DEV Community

Jeff Lindsay
Jeff Lindsay

Posted on

Go to Objective-C bridge works!

Late last night I made a breakthrough and finally got the Go Objective-C bridge working. This just shows a "Hello world" window so it might seem like that's all there is. But the hard work has been in making the bridge code work at all for any kind of method call.

img

What this means is any Apple API can be used from Go. And since Apple has schemas for every one of their APIs, I can generate wrappers for them so it all feels like native Go.

Top comments (2)

Collapse
 
jjude profile image
Joseph Jude

This is fantastic. Any reason you are building a bridge to objective-c and not to swift?

Collapse
 
progrium profile image
Jeff Lindsay

I don't know if this is an easy question to answer. I guess the main reason is that afaik Swift doesn't have anything like libobjc that gives you access to the runtime. And then also because sooo much of Apple software is based on the Objective-C runtime, Swift either reimplements or is based on that same runtime behind the scenes. Ultimately most of the frameworks you want to use are actually written in Objective-C even if they're available in Swift, so there isn't much of a reason to bridge to Swift even if it were possible.
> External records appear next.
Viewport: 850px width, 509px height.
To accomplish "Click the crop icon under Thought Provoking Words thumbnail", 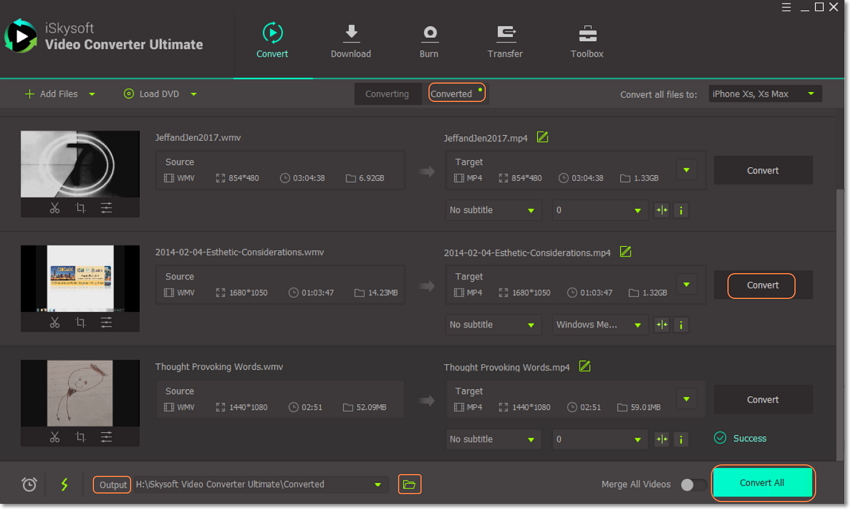I will tap(81, 437).
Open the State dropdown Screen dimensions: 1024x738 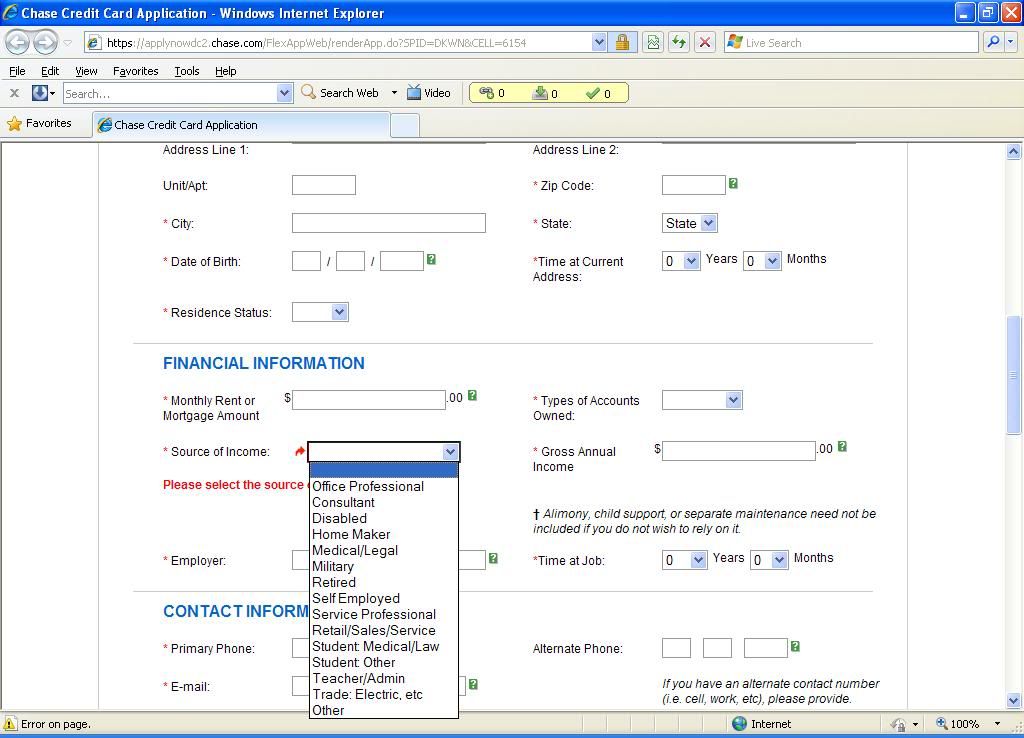click(x=689, y=223)
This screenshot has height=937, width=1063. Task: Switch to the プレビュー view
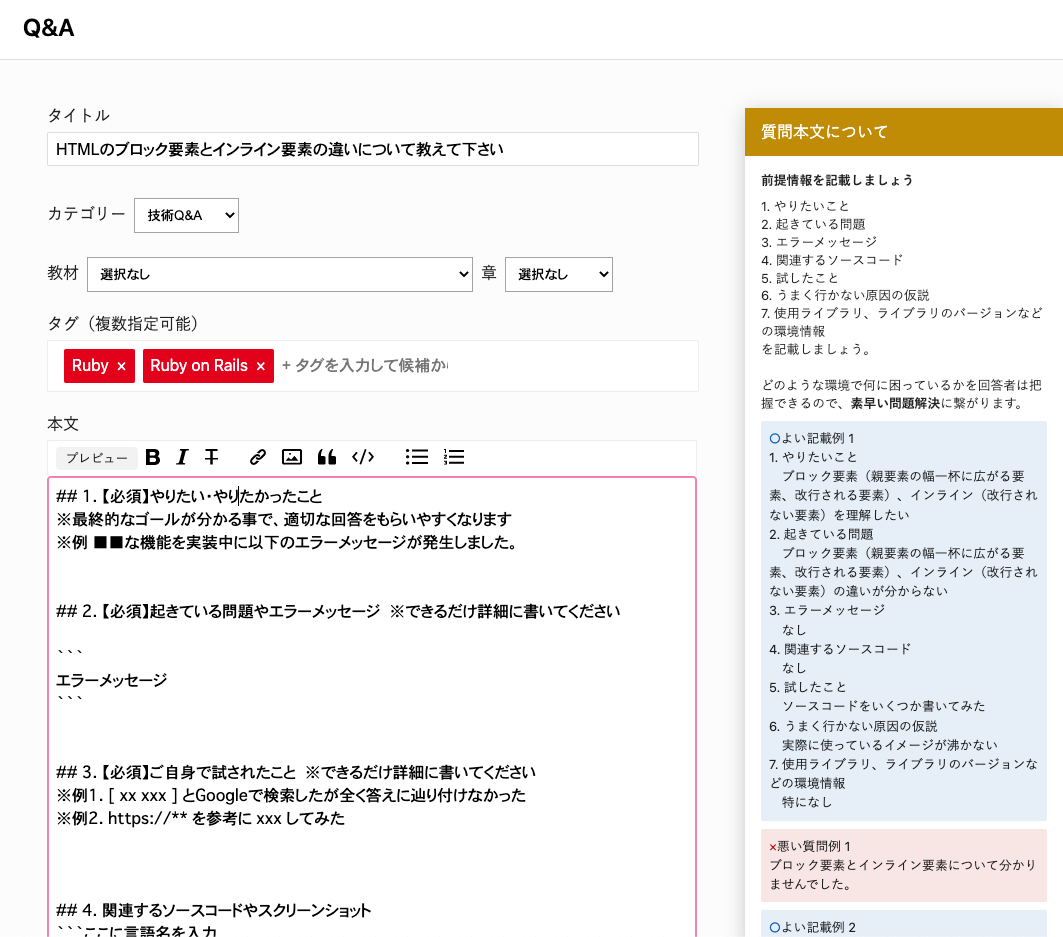tap(95, 457)
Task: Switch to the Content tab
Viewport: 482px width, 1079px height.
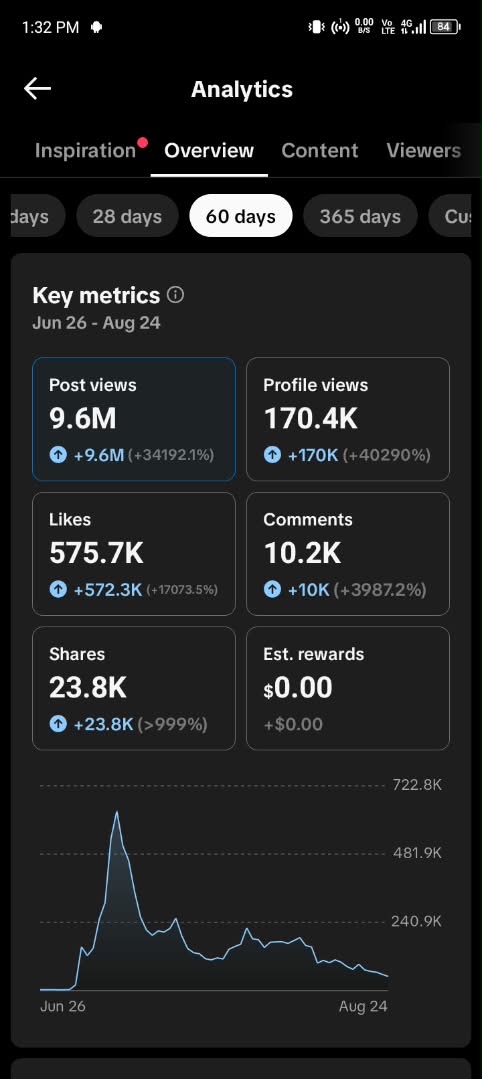Action: click(x=319, y=150)
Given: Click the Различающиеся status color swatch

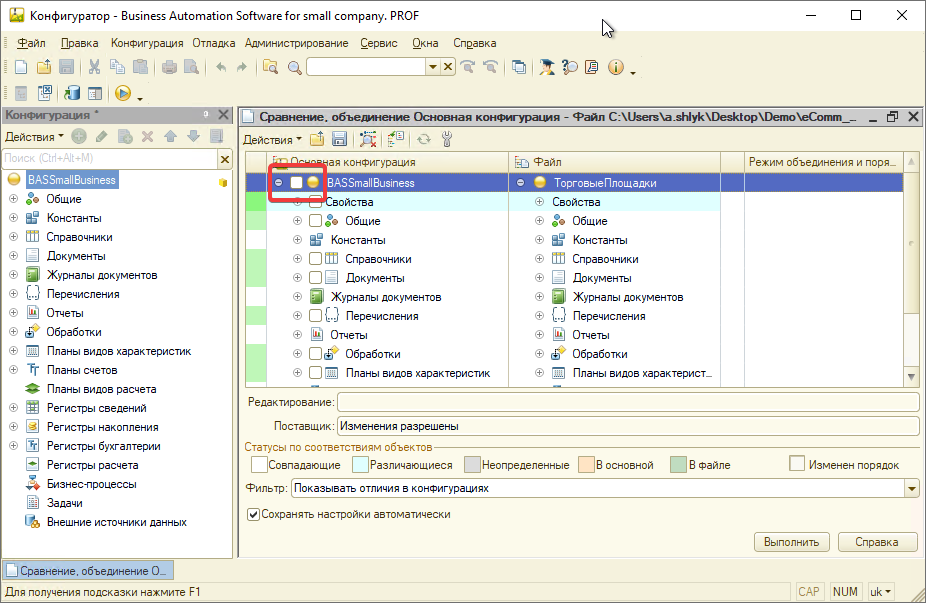Looking at the screenshot, I should pyautogui.click(x=359, y=465).
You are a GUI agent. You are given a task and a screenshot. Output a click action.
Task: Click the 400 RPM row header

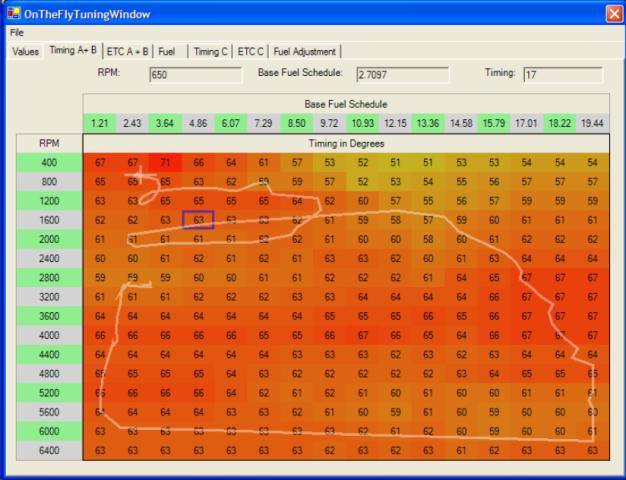(x=50, y=162)
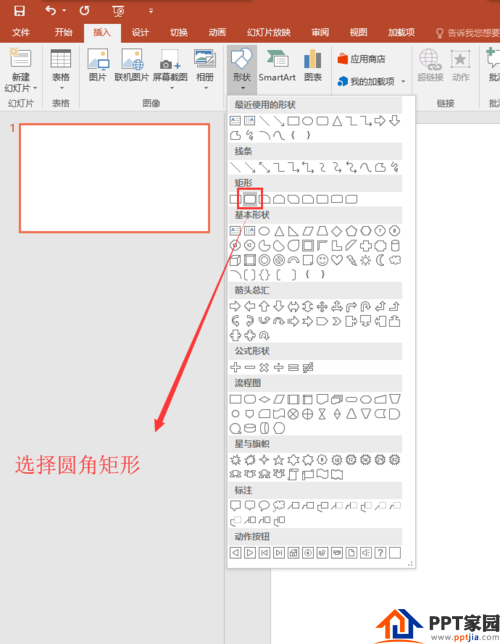The image size is (500, 644).
Task: Open the 形状 shapes dropdown
Action: coord(242,69)
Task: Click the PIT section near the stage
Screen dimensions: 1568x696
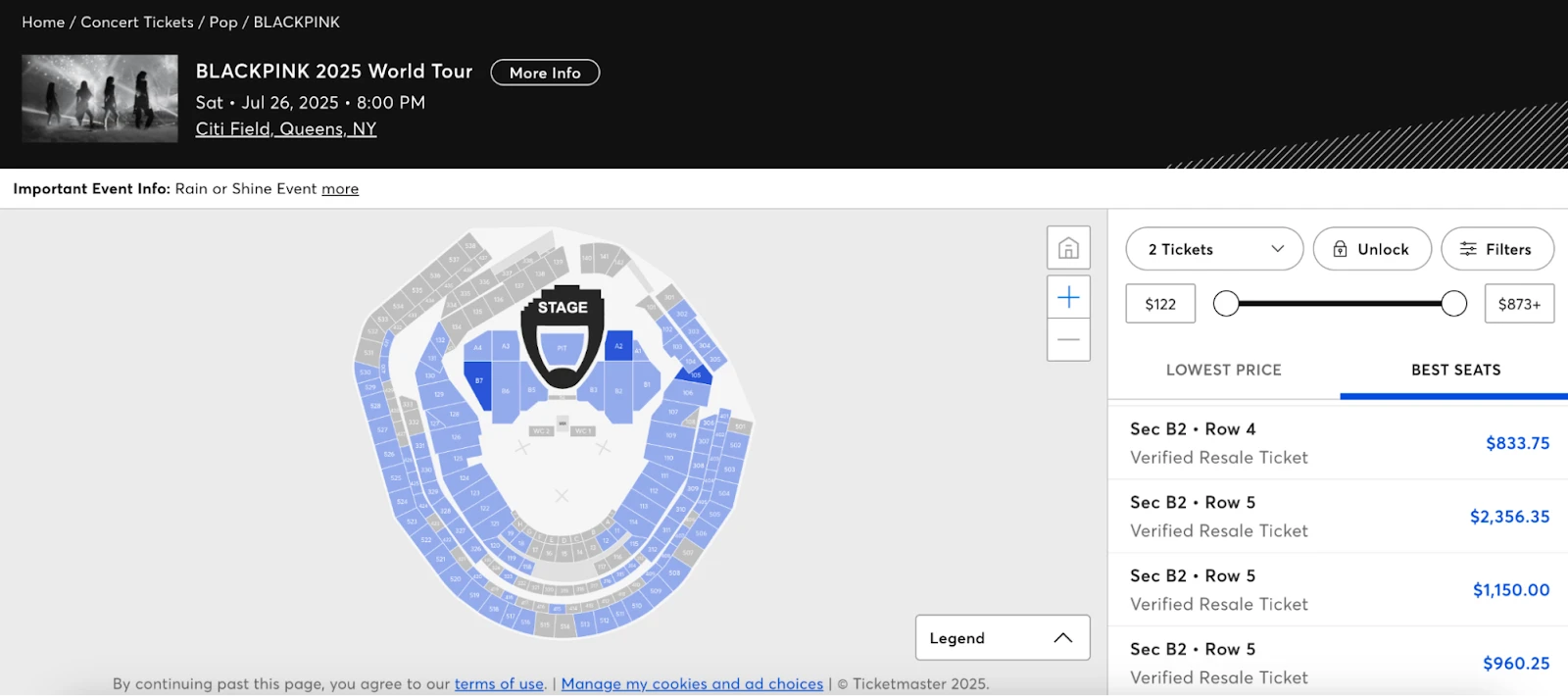Action: point(562,348)
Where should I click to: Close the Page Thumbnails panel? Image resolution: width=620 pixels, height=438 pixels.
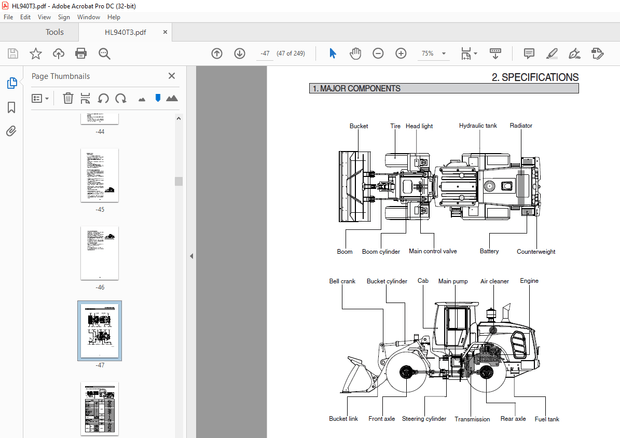172,75
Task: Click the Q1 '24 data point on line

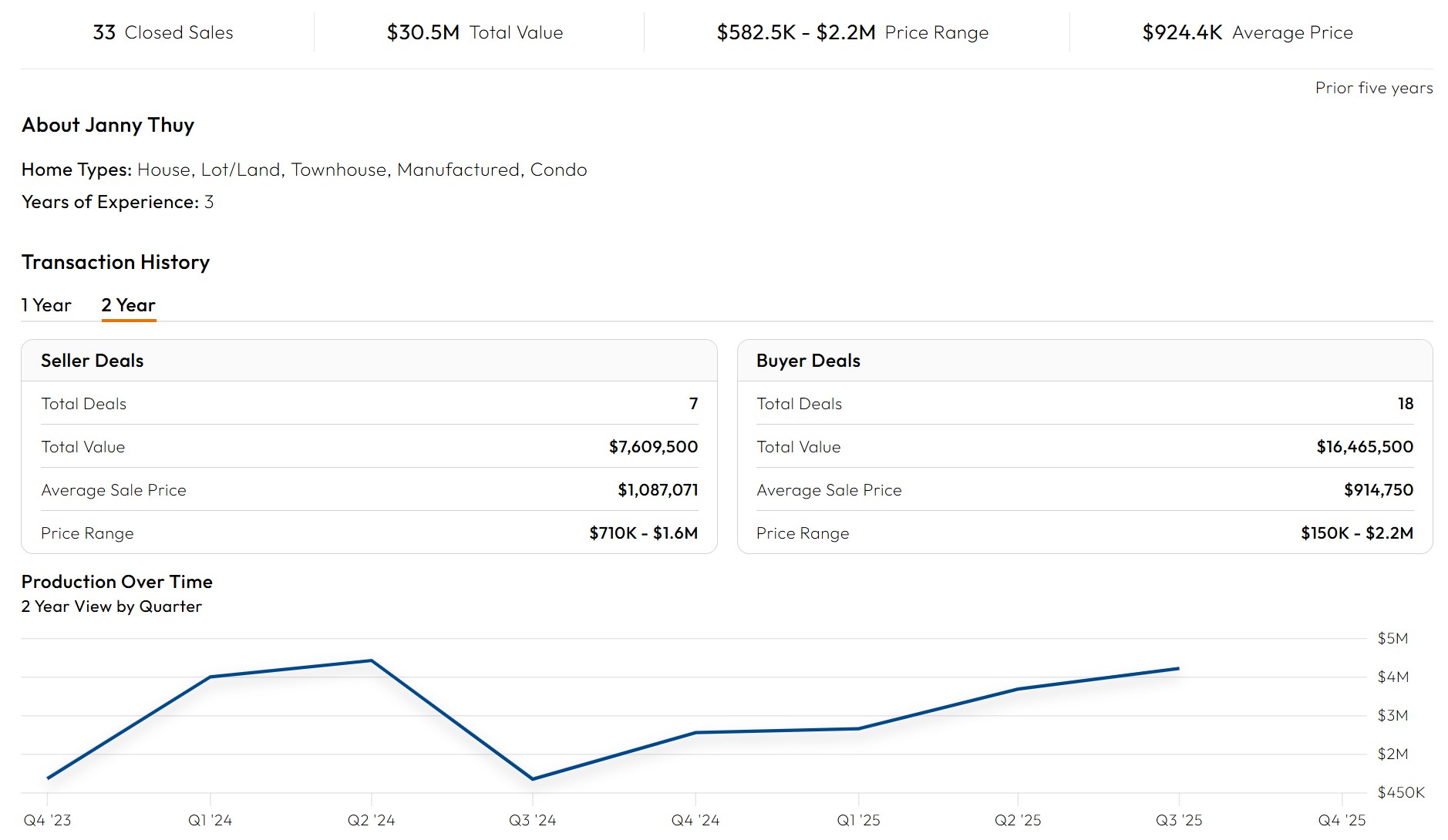Action: 210,677
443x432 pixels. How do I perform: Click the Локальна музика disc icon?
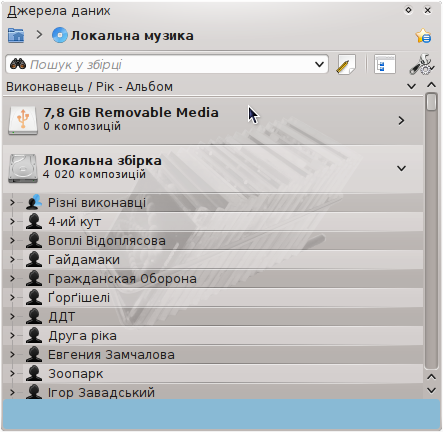coord(60,35)
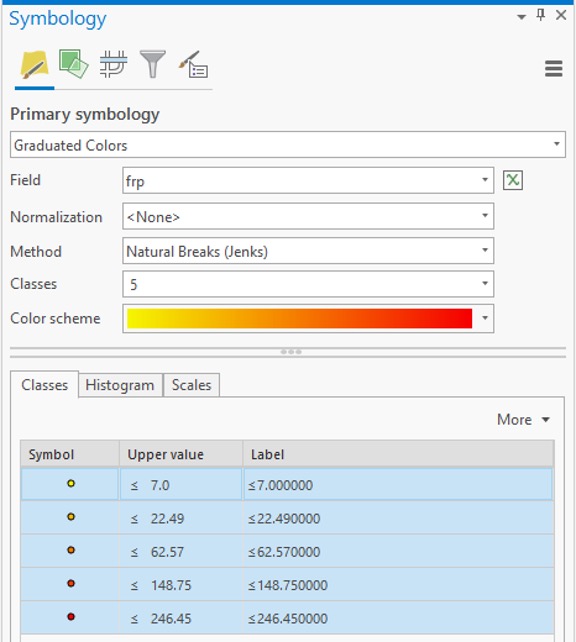
Task: Switch to the Histogram tab
Action: coord(120,385)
Ultimately we want access to the APIs and frameworks, not the language, but we need the runtime to use those APIs. Though it's interesting that because Objective-C is so dynamic and runtime oriented, it would give a language like Go the ability to create classes and instances of those classes at runtime. I don't think that is very useful in practice, but an interesting side-effect of bridging the runtimes.